Of course, it’s not always easy to figure out the particulars of what God’s will is. Since we don’t generally know God’s exact will, it’s right to ask God for good things. We just shouldn’t be too surprised when he gives us something different. Even when two people ask for the same thing, they can receive different individualized responses. For example, take St. Thérèse of Lisieux (whose feast is today) and St. Dominic. Both of these saints desired to be foreign missionaries.

Saint Thérèse writes, “In spite of my littleness, I would like to enlighten souls as did the Prophets and the Doctors. I have the vocation of the Apostles. I would like to travel over the whole earth to preach your Name and to plant your glorious cross on infidel soil. But…one mission alone would not be sufficient for me, I would want to preach the Gospel on all the five continents simultaneously and even to the most remote isles. I would be a missionary, not for a few years only, but from the beginning of creation until the consummation of the ages” (Story of a Soul 192).

Saint Thérèse clearly desired to be a missionary, which is a good thing. She even had the opportunity when her monastery was going to send some sisters to Saigon, but unfortunately her health failed her and she was unable to go. Although St. Thérèse never managed to go out to the missions, dying at the age of 24, she always maintained that missionary spirit, offering prayers and sacrifices for those who were missionaries. Eventually, in 1927, she was named Patroness of the Missions by Pope Pius XI. This is hardly something she ever would have thought to ask of God, but it was God’s answer to her prayer.

Similarly, St. Dominic wanted to be a missionary. After a failed mission of escorting a Danish noblewoman for a political marriage to a young prince of Spain (she had died—possibly a euphemism for entering religious life—by the time they arrived to collect her), St. Dominic and his bishop Diego were ready to go out on mission to the northern pagans. The pope, however, told Diego he had to go back to his diocese. Saint Dominic returned with him and put aside thoughts of the foreign missions. For the next 15 years or so St. Dominic would labor close to home in the Midi region of France for the conversion of the Cathars. Toward the end of his life we again see signs of his missionary zeal when, about five years before his death, he made a promise with William of Montferrat that once the Order was established they would go out to evangelize the northern pagans. Saint Dominic even tried to step down as Master of the Order at the first General Chapter of 1220 in order to go out to the missions, but the brothers begged him to remain as Master. He would die soon after. At the second Chapter in 1221, however, Bl. Paul of Hungary was sent with four other friars to establish the Order in Hungary, from which the Dominican Order would go on to evangelize the northern pagans. Although St. Dominic hardly left Spain, France, and Italy, the Order of Preachers he founded would reach far and wide as Dominican missionaries traveled to every corner of the world over the centuries. God answered St. Dominic’s prayer not in his own lifetime, but in the lives of his sons.

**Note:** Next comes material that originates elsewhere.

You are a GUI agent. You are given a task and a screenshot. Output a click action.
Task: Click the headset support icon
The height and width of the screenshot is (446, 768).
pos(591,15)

These two examples together show how varied God’s response to the same prayer can be from person to person. On the one hand, we have a patroness of the missions, on the other, the founder of a missionary order. It is of first importance that we trust that God hears us and desires to give us good things according to his will. Keeping this in mind, we will not despair if we seem not to get what we want or if God does not answer our prayers the same as he does our friends’ and neighbors’.

Biographical information concerning St. Dominic has been drawn from M.-H. Vicaire’sSaint Dominic and His Times.

(God’s sense of what may be good for us may be, for reasons unknown wholly, holy, and solely except unto God, very different from what our sense of what is good for us is, and infinitely wiser from God’s perspective. We ask God for what we ABSOLUTELY CANNOT LIVE WITHOUT!!!!! Maybe the things we ask for in prayer, are, in the grander scheme, ultimately, silly? Superfluous? Not able to show us how strong we are? Or, truly, rather God is? Maybe it is good for us to suffer? Maybe God wants us to grow in greater patience and faith? Maybe God wants us to grow in greater self-knowledge of the gift He has given in us? “Know Thyself!” was not just a decoration at the entrance to Plato’s Academy. Maybe God wants to prove to us surviving the unsurvivable with Him is possible. And, surviving the unsurvivable encourages us toward greater faith.)